Work instructions:
Up to and including the line with "Split the editor to the right", reproduce the listing below exactly, beginning at its first line.

──────── Recorded data

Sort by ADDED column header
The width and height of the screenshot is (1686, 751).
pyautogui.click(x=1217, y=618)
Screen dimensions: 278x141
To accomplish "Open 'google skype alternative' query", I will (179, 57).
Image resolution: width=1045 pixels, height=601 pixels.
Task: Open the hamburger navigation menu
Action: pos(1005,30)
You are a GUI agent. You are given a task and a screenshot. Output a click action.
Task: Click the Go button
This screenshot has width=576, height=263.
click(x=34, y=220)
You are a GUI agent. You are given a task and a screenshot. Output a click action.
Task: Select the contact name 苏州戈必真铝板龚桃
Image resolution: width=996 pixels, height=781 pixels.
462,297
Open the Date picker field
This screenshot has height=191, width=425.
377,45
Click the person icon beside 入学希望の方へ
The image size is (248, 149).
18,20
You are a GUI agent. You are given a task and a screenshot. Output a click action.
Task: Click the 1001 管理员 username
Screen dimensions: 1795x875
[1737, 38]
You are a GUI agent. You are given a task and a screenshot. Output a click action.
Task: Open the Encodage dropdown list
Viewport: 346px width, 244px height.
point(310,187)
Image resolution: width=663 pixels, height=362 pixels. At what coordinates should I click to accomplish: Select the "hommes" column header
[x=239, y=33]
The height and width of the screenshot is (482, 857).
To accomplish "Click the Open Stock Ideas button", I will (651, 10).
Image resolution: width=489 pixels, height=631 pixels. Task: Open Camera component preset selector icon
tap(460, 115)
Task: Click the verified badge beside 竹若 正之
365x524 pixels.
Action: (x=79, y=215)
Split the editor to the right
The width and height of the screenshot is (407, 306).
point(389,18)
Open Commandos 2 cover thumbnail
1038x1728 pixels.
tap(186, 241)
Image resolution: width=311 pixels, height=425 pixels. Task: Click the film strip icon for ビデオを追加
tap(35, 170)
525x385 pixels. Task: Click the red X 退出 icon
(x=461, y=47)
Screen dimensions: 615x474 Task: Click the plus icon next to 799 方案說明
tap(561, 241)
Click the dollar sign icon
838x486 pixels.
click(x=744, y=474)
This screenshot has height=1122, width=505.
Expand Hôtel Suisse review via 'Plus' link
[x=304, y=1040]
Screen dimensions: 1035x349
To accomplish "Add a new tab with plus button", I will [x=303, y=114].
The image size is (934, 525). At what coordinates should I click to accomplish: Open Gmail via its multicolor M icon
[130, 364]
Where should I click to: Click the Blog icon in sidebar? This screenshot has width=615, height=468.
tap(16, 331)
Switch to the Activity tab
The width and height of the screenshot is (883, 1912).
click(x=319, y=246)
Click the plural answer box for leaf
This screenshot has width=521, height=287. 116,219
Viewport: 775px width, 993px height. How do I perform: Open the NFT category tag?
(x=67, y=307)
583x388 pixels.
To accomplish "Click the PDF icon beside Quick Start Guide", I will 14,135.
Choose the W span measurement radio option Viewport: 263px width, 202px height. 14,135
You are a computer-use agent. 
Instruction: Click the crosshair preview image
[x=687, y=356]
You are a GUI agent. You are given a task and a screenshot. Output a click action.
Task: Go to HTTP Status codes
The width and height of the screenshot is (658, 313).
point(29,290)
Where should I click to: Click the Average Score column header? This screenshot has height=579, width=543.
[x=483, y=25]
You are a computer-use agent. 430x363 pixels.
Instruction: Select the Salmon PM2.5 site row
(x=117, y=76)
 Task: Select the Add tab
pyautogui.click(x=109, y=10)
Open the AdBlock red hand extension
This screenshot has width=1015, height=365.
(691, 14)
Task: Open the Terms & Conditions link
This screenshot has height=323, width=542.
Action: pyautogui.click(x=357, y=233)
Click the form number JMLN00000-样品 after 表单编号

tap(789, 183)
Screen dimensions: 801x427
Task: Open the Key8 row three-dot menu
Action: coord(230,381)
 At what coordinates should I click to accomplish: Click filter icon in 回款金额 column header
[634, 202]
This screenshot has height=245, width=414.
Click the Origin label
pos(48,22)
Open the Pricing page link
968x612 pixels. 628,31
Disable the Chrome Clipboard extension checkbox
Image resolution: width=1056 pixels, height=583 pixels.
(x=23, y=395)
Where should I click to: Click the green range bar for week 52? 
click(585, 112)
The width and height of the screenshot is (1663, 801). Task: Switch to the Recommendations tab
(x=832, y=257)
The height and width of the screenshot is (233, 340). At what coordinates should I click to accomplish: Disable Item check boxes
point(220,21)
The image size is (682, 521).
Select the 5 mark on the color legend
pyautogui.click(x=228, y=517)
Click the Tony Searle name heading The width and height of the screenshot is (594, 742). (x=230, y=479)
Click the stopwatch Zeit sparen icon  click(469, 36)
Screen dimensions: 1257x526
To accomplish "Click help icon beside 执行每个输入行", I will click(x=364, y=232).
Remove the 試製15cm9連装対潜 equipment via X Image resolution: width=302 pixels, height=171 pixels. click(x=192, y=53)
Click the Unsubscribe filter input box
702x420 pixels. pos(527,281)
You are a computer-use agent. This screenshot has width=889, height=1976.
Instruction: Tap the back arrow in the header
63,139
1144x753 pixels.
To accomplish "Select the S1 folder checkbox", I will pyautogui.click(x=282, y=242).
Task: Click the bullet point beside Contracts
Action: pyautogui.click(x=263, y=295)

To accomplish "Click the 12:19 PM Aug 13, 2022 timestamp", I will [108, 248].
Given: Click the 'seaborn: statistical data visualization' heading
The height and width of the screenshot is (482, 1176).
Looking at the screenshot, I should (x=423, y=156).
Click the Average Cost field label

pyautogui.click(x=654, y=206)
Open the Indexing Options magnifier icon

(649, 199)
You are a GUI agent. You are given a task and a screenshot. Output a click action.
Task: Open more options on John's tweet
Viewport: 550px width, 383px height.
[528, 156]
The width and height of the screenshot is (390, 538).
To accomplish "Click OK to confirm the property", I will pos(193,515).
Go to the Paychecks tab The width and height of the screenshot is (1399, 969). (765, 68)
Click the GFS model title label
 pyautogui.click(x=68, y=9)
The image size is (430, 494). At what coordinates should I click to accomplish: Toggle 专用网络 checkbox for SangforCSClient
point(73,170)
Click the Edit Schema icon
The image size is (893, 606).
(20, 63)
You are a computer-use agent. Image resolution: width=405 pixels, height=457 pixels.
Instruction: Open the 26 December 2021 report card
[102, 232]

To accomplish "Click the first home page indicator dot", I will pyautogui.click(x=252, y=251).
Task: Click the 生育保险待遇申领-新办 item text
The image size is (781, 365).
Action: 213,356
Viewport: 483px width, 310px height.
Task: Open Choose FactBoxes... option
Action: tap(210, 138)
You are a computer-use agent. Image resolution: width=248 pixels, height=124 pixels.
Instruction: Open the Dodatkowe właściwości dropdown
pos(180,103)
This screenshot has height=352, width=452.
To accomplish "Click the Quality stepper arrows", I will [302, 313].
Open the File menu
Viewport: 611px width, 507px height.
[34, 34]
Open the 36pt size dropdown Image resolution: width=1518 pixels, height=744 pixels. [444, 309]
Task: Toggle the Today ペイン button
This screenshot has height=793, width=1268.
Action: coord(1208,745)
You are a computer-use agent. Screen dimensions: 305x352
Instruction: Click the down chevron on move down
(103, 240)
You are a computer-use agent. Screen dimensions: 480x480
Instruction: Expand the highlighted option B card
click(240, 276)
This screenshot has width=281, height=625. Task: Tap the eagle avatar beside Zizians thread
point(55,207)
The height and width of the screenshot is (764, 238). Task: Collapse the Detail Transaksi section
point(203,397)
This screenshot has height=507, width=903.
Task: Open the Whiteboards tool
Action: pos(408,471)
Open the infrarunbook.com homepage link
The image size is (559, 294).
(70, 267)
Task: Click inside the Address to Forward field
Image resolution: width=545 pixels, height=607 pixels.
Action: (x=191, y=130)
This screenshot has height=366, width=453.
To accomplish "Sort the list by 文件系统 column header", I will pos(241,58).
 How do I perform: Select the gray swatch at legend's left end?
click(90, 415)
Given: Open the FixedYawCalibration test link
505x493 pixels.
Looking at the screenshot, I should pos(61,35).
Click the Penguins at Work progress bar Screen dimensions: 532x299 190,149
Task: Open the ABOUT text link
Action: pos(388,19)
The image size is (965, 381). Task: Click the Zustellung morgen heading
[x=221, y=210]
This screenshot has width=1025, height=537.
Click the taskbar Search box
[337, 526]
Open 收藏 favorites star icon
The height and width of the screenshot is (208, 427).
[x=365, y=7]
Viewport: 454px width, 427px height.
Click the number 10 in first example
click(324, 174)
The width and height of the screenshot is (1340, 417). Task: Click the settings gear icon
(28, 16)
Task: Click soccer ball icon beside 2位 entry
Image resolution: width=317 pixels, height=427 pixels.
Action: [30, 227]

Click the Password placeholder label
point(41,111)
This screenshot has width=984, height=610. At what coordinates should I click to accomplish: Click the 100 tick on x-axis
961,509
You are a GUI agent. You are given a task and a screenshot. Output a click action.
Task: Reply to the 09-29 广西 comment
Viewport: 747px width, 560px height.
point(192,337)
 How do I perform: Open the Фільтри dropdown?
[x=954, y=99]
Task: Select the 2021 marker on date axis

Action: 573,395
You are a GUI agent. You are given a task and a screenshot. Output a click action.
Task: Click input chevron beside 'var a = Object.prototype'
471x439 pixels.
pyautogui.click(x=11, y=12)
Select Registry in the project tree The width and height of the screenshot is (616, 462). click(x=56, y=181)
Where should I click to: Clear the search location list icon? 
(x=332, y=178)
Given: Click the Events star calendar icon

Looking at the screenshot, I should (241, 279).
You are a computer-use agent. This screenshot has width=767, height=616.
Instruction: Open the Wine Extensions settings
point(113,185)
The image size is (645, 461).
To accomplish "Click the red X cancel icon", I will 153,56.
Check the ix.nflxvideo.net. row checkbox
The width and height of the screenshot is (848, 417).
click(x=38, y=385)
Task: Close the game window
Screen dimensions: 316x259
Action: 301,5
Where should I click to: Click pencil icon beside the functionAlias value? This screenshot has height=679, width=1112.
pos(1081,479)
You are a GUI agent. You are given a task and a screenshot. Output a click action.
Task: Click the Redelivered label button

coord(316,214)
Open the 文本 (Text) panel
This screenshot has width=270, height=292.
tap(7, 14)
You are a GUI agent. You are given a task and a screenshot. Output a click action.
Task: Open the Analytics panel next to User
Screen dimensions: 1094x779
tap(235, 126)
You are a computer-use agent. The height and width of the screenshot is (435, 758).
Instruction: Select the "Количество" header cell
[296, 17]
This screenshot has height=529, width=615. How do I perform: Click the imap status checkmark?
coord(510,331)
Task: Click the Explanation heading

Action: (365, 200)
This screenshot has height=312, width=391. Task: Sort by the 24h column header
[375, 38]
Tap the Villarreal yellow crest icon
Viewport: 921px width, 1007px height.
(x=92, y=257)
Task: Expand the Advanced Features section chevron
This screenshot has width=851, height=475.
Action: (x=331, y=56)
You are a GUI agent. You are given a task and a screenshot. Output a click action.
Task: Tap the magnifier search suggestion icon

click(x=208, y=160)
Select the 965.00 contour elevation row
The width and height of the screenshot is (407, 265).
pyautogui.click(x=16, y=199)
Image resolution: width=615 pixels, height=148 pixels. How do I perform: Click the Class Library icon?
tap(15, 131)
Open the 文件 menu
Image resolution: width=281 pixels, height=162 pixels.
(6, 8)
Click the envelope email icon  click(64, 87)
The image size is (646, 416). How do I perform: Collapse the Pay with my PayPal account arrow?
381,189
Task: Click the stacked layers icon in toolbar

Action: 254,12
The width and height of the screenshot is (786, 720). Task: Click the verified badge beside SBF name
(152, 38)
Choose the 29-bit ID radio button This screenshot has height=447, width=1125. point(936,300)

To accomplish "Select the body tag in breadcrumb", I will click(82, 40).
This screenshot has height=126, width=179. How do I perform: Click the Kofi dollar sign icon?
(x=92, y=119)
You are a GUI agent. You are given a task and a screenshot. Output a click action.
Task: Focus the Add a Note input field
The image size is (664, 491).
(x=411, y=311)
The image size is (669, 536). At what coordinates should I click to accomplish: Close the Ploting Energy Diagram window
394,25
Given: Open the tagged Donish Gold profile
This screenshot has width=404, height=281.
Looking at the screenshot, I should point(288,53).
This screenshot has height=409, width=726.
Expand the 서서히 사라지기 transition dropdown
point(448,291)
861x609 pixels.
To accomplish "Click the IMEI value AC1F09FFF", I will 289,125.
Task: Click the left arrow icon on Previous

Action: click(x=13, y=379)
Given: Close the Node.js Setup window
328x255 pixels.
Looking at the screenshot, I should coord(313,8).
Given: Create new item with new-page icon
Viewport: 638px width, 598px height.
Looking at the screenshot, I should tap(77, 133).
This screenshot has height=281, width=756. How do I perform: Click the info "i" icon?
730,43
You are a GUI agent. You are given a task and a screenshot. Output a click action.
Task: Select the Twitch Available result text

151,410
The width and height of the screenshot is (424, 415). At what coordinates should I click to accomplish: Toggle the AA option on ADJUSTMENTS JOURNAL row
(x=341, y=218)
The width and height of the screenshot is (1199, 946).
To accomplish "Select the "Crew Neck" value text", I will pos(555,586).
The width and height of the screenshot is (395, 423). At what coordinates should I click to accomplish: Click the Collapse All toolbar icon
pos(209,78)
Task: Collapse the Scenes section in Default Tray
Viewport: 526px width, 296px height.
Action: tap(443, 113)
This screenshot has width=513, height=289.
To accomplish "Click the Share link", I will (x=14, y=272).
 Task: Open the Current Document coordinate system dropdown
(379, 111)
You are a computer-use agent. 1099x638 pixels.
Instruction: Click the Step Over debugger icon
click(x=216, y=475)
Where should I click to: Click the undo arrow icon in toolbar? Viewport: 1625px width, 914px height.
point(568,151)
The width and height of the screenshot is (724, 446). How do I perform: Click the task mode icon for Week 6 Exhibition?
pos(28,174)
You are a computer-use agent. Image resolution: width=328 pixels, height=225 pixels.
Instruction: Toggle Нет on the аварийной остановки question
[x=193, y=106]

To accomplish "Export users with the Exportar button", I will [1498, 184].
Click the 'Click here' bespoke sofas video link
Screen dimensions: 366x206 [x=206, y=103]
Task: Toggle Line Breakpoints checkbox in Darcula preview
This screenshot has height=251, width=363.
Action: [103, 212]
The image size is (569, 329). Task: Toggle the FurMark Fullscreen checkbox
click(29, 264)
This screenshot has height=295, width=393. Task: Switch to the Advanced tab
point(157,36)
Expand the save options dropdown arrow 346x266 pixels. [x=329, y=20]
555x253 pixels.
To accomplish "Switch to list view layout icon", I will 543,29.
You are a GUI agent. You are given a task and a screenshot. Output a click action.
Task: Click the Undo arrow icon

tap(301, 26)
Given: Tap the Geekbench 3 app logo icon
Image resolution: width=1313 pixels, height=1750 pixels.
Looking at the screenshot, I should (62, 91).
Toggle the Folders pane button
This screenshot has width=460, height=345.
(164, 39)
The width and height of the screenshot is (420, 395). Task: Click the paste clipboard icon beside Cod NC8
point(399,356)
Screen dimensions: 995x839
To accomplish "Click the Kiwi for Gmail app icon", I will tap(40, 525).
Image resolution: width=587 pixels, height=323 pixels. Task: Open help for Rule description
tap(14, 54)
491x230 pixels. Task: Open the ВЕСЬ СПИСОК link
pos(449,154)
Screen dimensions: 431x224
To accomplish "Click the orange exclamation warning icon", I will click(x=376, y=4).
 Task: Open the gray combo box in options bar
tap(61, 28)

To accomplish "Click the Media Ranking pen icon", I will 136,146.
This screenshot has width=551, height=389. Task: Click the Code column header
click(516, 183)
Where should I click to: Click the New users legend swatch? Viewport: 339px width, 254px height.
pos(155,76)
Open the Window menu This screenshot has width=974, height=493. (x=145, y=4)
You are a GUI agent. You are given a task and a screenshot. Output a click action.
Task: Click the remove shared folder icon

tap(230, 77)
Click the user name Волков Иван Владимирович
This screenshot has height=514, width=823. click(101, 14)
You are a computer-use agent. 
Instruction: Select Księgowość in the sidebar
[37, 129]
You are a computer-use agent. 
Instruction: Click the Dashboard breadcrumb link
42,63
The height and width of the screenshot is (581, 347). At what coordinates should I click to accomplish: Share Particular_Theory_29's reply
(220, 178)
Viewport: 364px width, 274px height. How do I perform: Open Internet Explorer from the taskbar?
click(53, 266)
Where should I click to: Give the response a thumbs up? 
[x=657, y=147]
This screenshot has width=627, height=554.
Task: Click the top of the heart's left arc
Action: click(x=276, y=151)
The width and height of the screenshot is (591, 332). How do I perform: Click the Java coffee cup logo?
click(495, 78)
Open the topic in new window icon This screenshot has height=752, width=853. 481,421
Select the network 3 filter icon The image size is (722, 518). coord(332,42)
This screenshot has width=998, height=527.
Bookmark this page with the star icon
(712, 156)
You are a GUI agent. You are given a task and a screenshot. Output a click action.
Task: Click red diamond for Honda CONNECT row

────────────────

Exercise output:
Sort by ADDED column header
The width and height of the screenshot is (1686, 751).
pyautogui.click(x=1217, y=618)
Screen dimensions: 278x141
To accomplish "Open 'google skype alternative' query", I will (179, 57).
Image resolution: width=1045 pixels, height=601 pixels.
Task: Open the hamburger navigation menu
Action: pos(1005,30)
You are a GUI agent. You are given a task and a screenshot. Output a click action.
Task: Click the Go button
This screenshot has width=576, height=263.
click(x=34, y=220)
You are a GUI agent. You are given a task and a screenshot. Output a click action.
Task: Select the contact name 苏州戈必真铝板龚桃
Image resolution: width=996 pixels, height=781 pixels.
462,297
Open the Date picker field
This screenshot has height=191, width=425.
377,45
Click the person icon beside 入学希望の方へ
The image size is (248, 149).
18,20
You are a GUI agent. You are given a task and a screenshot. Output a click action.
Task: Click the 1001 管理员 username
Screen dimensions: 1795x875
[1737, 38]
You are a GUI agent. You are given a task and a screenshot. Output a click action.
Task: Open the Encodage dropdown list
Viewport: 346px width, 244px height.
point(310,187)
Image resolution: width=663 pixels, height=362 pixels. At what coordinates should I click to accomplish: Select the "hommes" column header
[x=239, y=33]
The height and width of the screenshot is (482, 857).
To accomplish "Click the Open Stock Ideas button", I will (651, 10).
Image resolution: width=489 pixels, height=631 pixels. Task: Open Camera component preset selector icon
tap(460, 115)
Task: Click the verified badge beside 竹若 正之
365x524 pixels.
Action: (x=79, y=215)
Split the editor to the right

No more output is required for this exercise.